* Task item: All of the records are to be copied out exactly, with nothing left out.

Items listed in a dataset

::::

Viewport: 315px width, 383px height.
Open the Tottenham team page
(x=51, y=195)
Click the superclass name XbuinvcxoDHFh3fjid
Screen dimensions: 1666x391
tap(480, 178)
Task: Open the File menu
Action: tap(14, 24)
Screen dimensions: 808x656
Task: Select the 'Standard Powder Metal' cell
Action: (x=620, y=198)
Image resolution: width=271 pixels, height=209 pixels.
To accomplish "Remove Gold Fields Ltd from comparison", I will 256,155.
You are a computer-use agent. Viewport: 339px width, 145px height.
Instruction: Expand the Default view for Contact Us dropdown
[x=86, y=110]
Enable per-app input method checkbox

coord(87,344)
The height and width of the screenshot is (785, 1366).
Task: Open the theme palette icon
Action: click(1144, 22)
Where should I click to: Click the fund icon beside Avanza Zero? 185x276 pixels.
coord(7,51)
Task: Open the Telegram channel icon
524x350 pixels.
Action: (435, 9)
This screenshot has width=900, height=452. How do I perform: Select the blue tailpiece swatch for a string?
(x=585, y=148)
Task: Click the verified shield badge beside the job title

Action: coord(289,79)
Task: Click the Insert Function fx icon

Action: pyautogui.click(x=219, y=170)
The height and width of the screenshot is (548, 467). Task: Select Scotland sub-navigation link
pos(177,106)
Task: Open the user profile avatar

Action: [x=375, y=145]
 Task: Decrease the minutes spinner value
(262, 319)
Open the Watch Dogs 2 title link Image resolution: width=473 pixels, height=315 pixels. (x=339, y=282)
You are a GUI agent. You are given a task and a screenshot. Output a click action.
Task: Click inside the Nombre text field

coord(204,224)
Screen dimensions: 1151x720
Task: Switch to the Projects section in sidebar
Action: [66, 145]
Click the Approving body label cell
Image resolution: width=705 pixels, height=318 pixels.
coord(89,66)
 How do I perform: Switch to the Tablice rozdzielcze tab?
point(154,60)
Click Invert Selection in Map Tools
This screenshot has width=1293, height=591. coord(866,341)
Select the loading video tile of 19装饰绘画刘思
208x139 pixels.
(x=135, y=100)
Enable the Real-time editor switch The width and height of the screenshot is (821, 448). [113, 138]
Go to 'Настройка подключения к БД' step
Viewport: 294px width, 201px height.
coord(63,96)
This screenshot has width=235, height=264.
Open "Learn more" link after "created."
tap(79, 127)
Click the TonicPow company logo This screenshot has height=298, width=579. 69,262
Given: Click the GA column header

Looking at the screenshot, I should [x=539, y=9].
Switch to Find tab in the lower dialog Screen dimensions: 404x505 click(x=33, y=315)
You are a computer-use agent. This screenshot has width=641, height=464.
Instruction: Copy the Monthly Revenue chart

::::

* Output of the exercise:
Viewport: 315px width, 383px height.
Open the Tottenham team page
(x=51, y=195)
Click the superclass name XbuinvcxoDHFh3fjid
Screen dimensions: 1666x391
tap(480, 178)
Task: Open the File menu
Action: tap(14, 24)
Screen dimensions: 808x656
Task: Select the 'Standard Powder Metal' cell
Action: (x=620, y=198)
Image resolution: width=271 pixels, height=209 pixels.
To accomplish "Remove Gold Fields Ltd from comparison", I will 256,155.
You are a computer-use agent. Viewport: 339px width, 145px height.
Instruction: Expand the Default view for Contact Us dropdown
[x=86, y=110]
Enable per-app input method checkbox

coord(87,344)
The height and width of the screenshot is (785, 1366).
Task: Open the theme palette icon
Action: click(1144, 22)
Where should I click to: Click the fund icon beside Avanza Zero? 185x276 pixels.
coord(7,51)
Task: Open the Telegram channel icon
524x350 pixels.
Action: (435, 9)
This screenshot has width=900, height=452. How do I perform: Select the blue tailpiece swatch for a string?
(x=585, y=148)
Task: Click the verified shield badge beside the job title

Action: coord(289,79)
Task: Click the Insert Function fx icon

Action: pyautogui.click(x=219, y=170)
The height and width of the screenshot is (548, 467). Task: Select Scotland sub-navigation link
pos(177,106)
Task: Open the user profile avatar

Action: [x=375, y=145]
 Task: Decrease the minutes spinner value
(262, 319)
Open the Watch Dogs 2 title link Image resolution: width=473 pixels, height=315 pixels. (x=339, y=282)
You are a GUI agent. You are given a task and a screenshot. Output a click action.
Task: Click inside the Nombre text field

coord(204,224)
Screen dimensions: 1151x720
Task: Switch to the Projects section in sidebar
Action: [66, 145]
Click the Approving body label cell
Image resolution: width=705 pixels, height=318 pixels.
coord(89,66)
 How do I perform: Switch to the Tablice rozdzielcze tab?
point(154,60)
Click Invert Selection in Map Tools
This screenshot has width=1293, height=591. coord(866,341)
Select the loading video tile of 19装饰绘画刘思
208x139 pixels.
(x=135, y=100)
Enable the Real-time editor switch The width and height of the screenshot is (821, 448). [113, 138]
Go to 'Настройка подключения к БД' step
Viewport: 294px width, 201px height.
coord(63,96)
This screenshot has width=235, height=264.
Open "Learn more" link after "created."
tap(79, 127)
Click the TonicPow company logo This screenshot has height=298, width=579. 69,262
Given: Click the GA column header

Looking at the screenshot, I should [x=539, y=9].
Switch to Find tab in the lower dialog Screen dimensions: 404x505 click(x=33, y=315)
You are a computer-use agent. This screenshot has width=641, height=464.
Instruction: Copy the Monthly Revenue chart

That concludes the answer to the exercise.